Most of the city’s local government corporations are redevelopment authorities, which work in tandem with TIRZes, or tax increment reinvestment zones (which aren’t local government corporations) to negotiate with private developers and build public infrastructure in different districts around the city, such as downtown and Midtown.

Technically, for example, the Midtown Redevelopment Authority and Midtown TIRZ are separate entities, but they have the same board of directors and essentially function as one entity.

The redevelopment authorities often work in close coordination with management districts – which are a different kind of animal altogether. Management districts are special districts created by the state that can levy additional property taxes to pay for a wide variety of neighborhood-level services ranging from landscaping to marketing.

Part of the reason that it is hard to disentangle all these entities is that they sometimes share offices and staff.

For example, in downtown Houston, the Midtown Redevelopment Authority/TIRZ and the Midtown Management District are co-located and often share staff. However, they perform different functions and have different boards.

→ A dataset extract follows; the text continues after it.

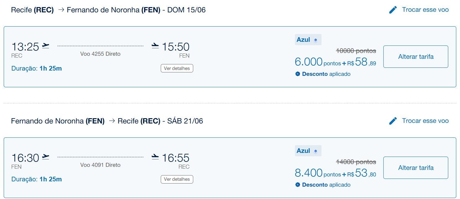Click Azul diamond icon on return fare
Image resolution: width=460 pixels, height=199 pixels.
click(x=316, y=151)
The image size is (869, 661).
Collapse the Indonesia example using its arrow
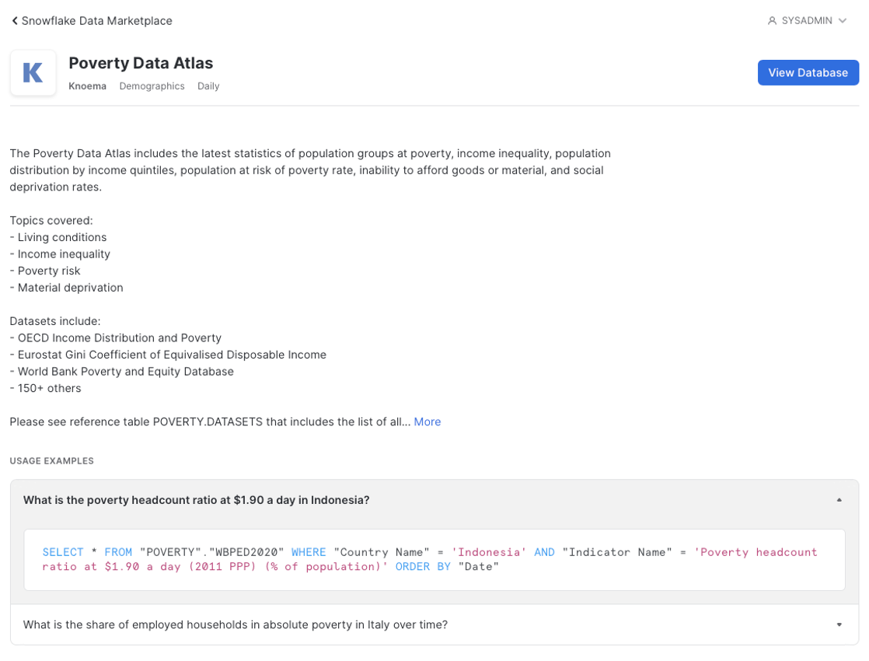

The Downtown Management District and the Downtown Redevelopment Authority/TIRZ are co-located with Central Houston, a private business association that helped to hatch the other entities.

All this can be pretty confusing when all you want to do is call your City Council member to find out how something works.

And such quasi-government entities can sometimes result in controversy, as when the Montrose bridge lights went out because of a dispute between the Montrose Management District and some of its property owners. A parallel Montrose TIRZ was created in 2015 after residents complained about a plan to add Montrose to the Midtown TIRZ.

But in Houston – as in almost no other American city – government is limited (as is trust in government) and philanthropy is strong and deeply involved in city building efforts. So it’s almost inevitable that public-private entities such as local government corporations will play an important role.

So long as they are open and transparent – and remain accountable to elected officials and the public at large – they can play an important role in helping Houston become a more vibrant urban place.